Sadly, these authors are going to have a lot of explaining to do on October 2nd when their followers don't see a decrease in their debit card processing fees.
This unintended outcome is the result of a significant oversight by the Fed when drafting the Durbin Amendment. You see, interchange is the fee that banks charge organizations when they accept a debit card issued by the bank.
So, the Feds believed capping the debit card interchange fee that banks are able to charge would lead to lower processing costs for merchants. It sounds like a logical conclusion, but the Feds failed to think of who's actually paying interchange charges.
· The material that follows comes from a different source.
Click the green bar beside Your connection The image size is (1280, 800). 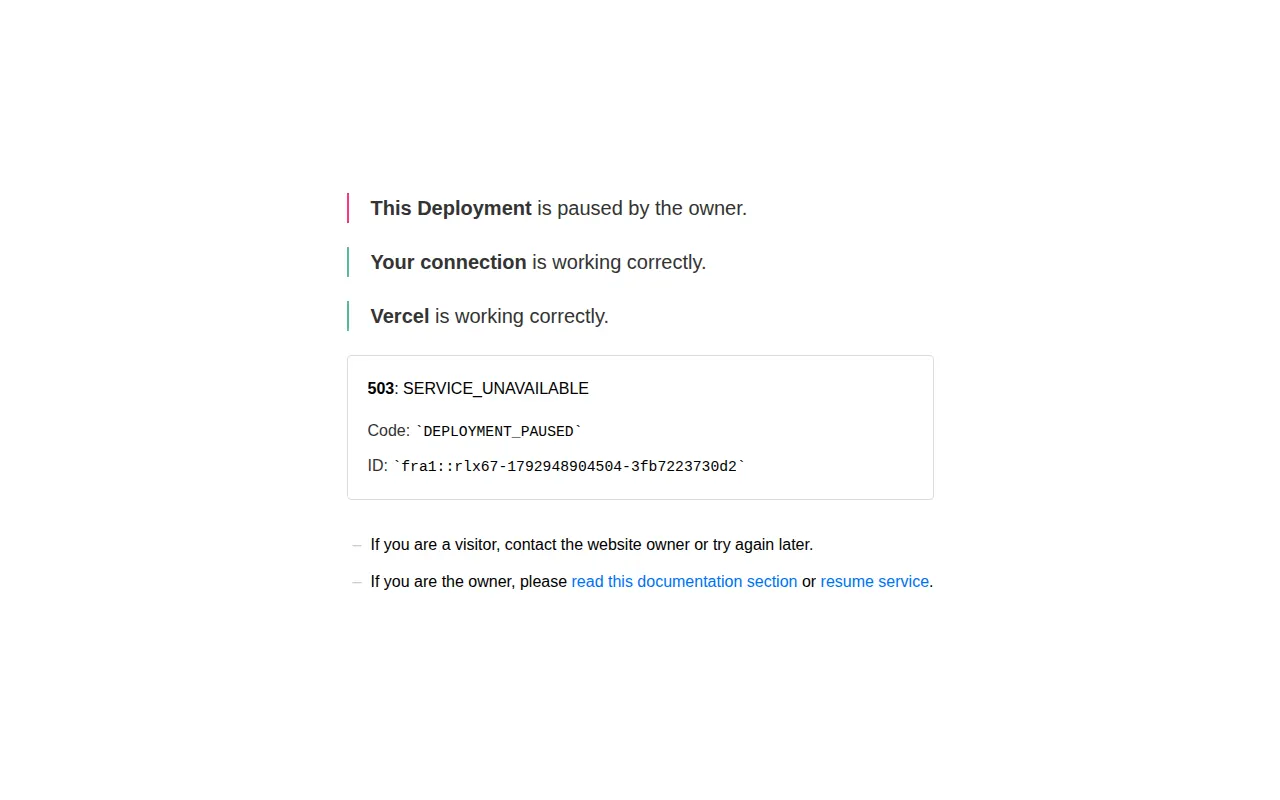click(348, 262)
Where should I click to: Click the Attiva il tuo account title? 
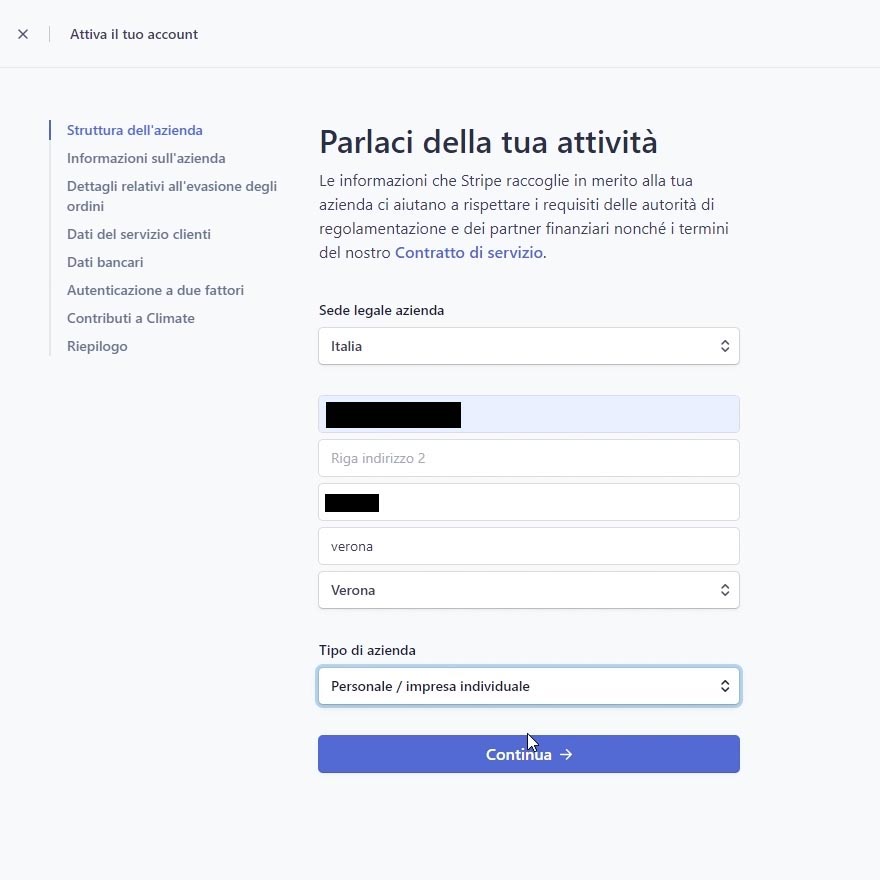click(x=134, y=34)
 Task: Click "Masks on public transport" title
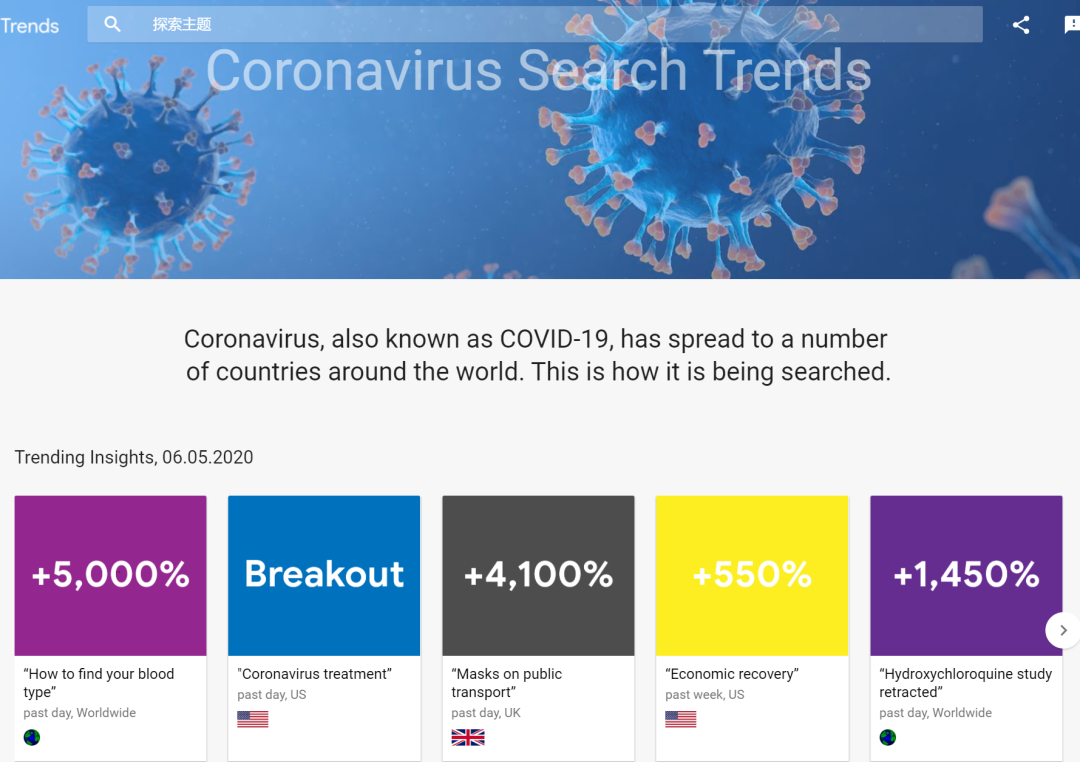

The majority of corporations in the United States do not pay interchange charges directly to the banks that problem credit and debit cards. Rather, enterprises pay a fee to credit card processors and processors essentially pay interchange to the banks (via acquiring banks).
So, the debit card fee cap imposed by Durbin will truly benefit credit card processors even more than organization because processors are the ones that actually spend issuing banks. Ultimately, processors will pay a lower debit fee to banks, but they are still free of charge to continue charging companies at pre-Durbin rates and charges.
The pricing model that makes it possible for processors to game the program is known as tiered or bundled pricing. Tiered pricing makes it possible for processors to sit between corporations and interchange fees, and it enables the processor to manipulate interchange rates just before they reach merchants.
Businesses that pay processing fees by way of a tiered or bundled pricing model will most likely not see a lower in fees as a result of Durbin.
The only corporations that will see a expense lower as a result of the Durbin Amendment are those that spend credit card processing fees under an interchange pass through pricing model. As opposed to bundled pricing, pass via functions in such a way that processors are not able to manipulate interchange charges. As the name implies, under a pass by means of pricing model interchange charges are passed directly to businesses and the processors charges are kept separate.
If your enterprises does not presently spend credit card processing charges through an interchange pass by means of pricing model, it is time to obtain a new processor. Not only will your company understand the savings as a result of the Durbin Amendment, processing charges on the entire will lower dramatically.